The Benefits of Shadow Work Journaling
So, it should come as no surprise that shadow work journaling can do you a whole bunch of good, much like future-self journaling:
- increased self-awareness and centering within oneself through self-discovery of shadow selves.
- a personal growth that can lead from a negative reaction to inner peace.
- increased authenticity and sense of self.
- your true traits are said to begin running on automatic without much forethought.
- the insights with the shadow side can help lead to understanding and self-acceptance.
- a relief of trauma and judgment of self that might even date back as far as childhood.
- instilled with courage and freedom to be who you are.
Step 1: Diagnosis
Before proceeding forth on your journey, you need to get an idea of where you are at currently - especially do not try to tackle everything in one sitting.

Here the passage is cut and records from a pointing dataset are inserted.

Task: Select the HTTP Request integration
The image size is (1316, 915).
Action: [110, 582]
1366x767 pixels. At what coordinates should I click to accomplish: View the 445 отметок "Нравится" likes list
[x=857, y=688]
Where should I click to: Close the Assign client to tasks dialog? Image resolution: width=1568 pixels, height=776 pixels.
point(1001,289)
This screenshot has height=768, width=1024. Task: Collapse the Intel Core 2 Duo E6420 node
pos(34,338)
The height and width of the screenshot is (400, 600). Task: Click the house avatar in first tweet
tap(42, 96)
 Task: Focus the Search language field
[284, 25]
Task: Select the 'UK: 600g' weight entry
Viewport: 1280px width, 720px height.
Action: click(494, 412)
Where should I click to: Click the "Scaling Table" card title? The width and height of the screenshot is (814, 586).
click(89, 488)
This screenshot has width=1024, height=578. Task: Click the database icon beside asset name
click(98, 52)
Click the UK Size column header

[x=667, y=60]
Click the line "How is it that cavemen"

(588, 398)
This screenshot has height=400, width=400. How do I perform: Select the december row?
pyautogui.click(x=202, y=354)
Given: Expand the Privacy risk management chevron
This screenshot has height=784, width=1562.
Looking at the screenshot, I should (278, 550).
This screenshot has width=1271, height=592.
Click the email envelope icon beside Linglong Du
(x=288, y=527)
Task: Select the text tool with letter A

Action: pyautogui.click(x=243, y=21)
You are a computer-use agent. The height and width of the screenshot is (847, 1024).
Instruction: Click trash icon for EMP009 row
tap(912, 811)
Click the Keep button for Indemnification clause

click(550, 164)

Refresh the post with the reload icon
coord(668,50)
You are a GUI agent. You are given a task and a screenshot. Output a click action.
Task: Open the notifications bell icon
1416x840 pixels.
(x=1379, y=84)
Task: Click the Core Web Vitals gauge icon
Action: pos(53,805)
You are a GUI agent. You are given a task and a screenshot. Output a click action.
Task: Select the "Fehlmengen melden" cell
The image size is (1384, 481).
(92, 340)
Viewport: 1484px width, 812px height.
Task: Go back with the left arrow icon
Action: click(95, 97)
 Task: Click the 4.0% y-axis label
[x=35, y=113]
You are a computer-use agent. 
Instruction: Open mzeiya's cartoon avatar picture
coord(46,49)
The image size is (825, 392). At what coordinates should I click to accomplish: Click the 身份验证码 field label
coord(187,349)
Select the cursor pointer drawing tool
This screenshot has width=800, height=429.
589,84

Start with one issue that you are struggling with and try to connect the dots. Try working from these three prompts to begin with:
- Where are you struggling the most?
- If you had to guess, what are you being called to heal within yourself?
- What patterns in your life keep showing up?
Step 2: Linking
Now you have it all laid out on the table, the next step is to link all these struggles and their various triggers with the emotional pattern in question.
Much as events and experiences in our lives have patterns, so do our emotions, in a very big way. Such emotions will likely be the link to the suppressed beliefs of perspectives that are causing us the most dysfunction.
Try using the following prompts to delve a little deeper:
- How does this present struggle make you feel?
- How do you feel when (a certain thing) happens?
- If there is anger present, what emotions lie underneath?
Step 3: Connecting the Dots
In most cases, the emotions you just uncovered will tend to boil down to a few core emotions that you have felt over and over again over the years and that are rooted somewhere deep within your past.
The process of connecting these deep-seated emotions to an event or belief in the present can take a while. Commend yourself for being aware of this emotion in the first place, something many are content not to bother with.
Try exploring these prompts to delve even deeper:
- Can you remember the last time you felt the emotion in question?
- Comb through each year of your life and write down any events that triggered this emotion in you.
- If this emotion is tied to a belief rather than an event, can you recall how and when you adopted this belief?
Step 4: New Directions
Now you can begin to pave a new direction for yourself. Draw a line between this ill feeling that you have had to bear for so long and the way you would like to feel in the future.
Try these prompts to really clarify this new direction:
- How do you want to feel most of the time?
- How do you want to feel with regard to a specific area of your life that you are attempting to heal?
- How would you be if you believed or felt this way? How would you treat yourself differently?
- How can you be more patient with yourself as your practice this new way of being?
So, there you have it! Hopefully, you are now feeling ready and able to engage with your shadow self and better yourself in the future to come.
FAQs Shadow Journaling
WHAT IS SHADOW JOURNALING
Shadow journaling is a form of journaling that attempts to right the wrongs committed by the shadow self as defined by psychologist Carl Jung.
IS SHADOW WORK JUST JOURNALING?
In the sense that it is work committed in a journal, yes. Though, where other journaling might be more concerned with generalities, this form of journaling is very much concerned with the adjustment of the shadow self as defined by psychologist Carl Jung.
WHERE DO I START A SHADOW WORK JOURNAL?
In a journal, preferably. Though the concepts with which you will be dealing are cosmic in scale, you can do all of this work with a journal, a writing tool, and yourself.